=== Exercise goal ===
Transcribe the records word for word, beginning with the first line and ending with the line that contains "Select Платежи in the sidebar"; include nothing else.

=== Task input ===

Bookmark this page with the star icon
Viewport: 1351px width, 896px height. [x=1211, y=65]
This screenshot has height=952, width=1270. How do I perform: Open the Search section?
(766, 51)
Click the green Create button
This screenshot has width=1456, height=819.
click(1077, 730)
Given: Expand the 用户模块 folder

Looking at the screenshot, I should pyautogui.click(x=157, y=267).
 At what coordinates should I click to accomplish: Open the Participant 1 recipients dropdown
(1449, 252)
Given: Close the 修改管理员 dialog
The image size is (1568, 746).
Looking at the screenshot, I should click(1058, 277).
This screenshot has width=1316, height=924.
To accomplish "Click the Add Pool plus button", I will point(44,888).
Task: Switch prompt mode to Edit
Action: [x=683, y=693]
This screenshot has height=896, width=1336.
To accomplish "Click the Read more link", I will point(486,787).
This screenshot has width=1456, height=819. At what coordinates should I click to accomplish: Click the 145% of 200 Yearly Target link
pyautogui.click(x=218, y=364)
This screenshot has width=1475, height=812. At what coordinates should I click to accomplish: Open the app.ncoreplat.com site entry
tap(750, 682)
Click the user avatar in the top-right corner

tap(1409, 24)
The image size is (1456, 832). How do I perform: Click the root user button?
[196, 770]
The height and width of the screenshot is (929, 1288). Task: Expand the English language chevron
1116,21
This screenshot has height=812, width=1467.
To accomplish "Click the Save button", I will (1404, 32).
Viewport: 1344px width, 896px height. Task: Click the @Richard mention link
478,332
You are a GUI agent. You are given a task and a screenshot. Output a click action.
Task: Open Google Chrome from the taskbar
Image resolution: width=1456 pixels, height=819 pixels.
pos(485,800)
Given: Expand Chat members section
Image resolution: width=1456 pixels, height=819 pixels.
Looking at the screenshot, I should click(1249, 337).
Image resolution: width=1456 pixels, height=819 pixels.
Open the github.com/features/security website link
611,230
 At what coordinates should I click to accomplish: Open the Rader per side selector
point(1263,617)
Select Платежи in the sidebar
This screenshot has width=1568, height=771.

=== Written solution ===
Bookmark this page with the star icon
Viewport: 1351px width, 896px height. [x=1211, y=65]
This screenshot has height=952, width=1270. How do I perform: Open the Search section?
(766, 51)
Click the green Create button
This screenshot has width=1456, height=819.
click(1077, 730)
Given: Expand the 用户模块 folder

Looking at the screenshot, I should pyautogui.click(x=157, y=267).
 At what coordinates should I click to accomplish: Open the Participant 1 recipients dropdown
(1449, 252)
Given: Close the 修改管理员 dialog
The image size is (1568, 746).
Looking at the screenshot, I should click(1058, 277).
This screenshot has width=1316, height=924.
To accomplish "Click the Add Pool plus button", I will point(44,888).
Task: Switch prompt mode to Edit
Action: [x=683, y=693]
This screenshot has height=896, width=1336.
To accomplish "Click the Read more link", I will point(486,787).
This screenshot has width=1456, height=819. At what coordinates should I click to accomplish: Click the 145% of 200 Yearly Target link
pyautogui.click(x=218, y=364)
This screenshot has width=1475, height=812. At what coordinates should I click to accomplish: Open the app.ncoreplat.com site entry
tap(750, 682)
Click the user avatar in the top-right corner

tap(1409, 24)
The image size is (1456, 832). How do I perform: Click the root user button?
[196, 770]
The height and width of the screenshot is (929, 1288). Task: Expand the English language chevron
1116,21
This screenshot has height=812, width=1467.
To accomplish "Click the Save button", I will (1404, 32).
Viewport: 1344px width, 896px height. Task: Click the @Richard mention link
478,332
You are a GUI agent. You are given a task and a screenshot. Output a click action.
Task: Open Google Chrome from the taskbar
Image resolution: width=1456 pixels, height=819 pixels.
pos(485,800)
Given: Expand Chat members section
Image resolution: width=1456 pixels, height=819 pixels.
Looking at the screenshot, I should click(1249, 337).
Image resolution: width=1456 pixels, height=819 pixels.
Open the github.com/features/security website link
611,230
 At what coordinates should I click to accomplish: Open the Rader per side selector
point(1263,617)
Select Платежи in the sidebar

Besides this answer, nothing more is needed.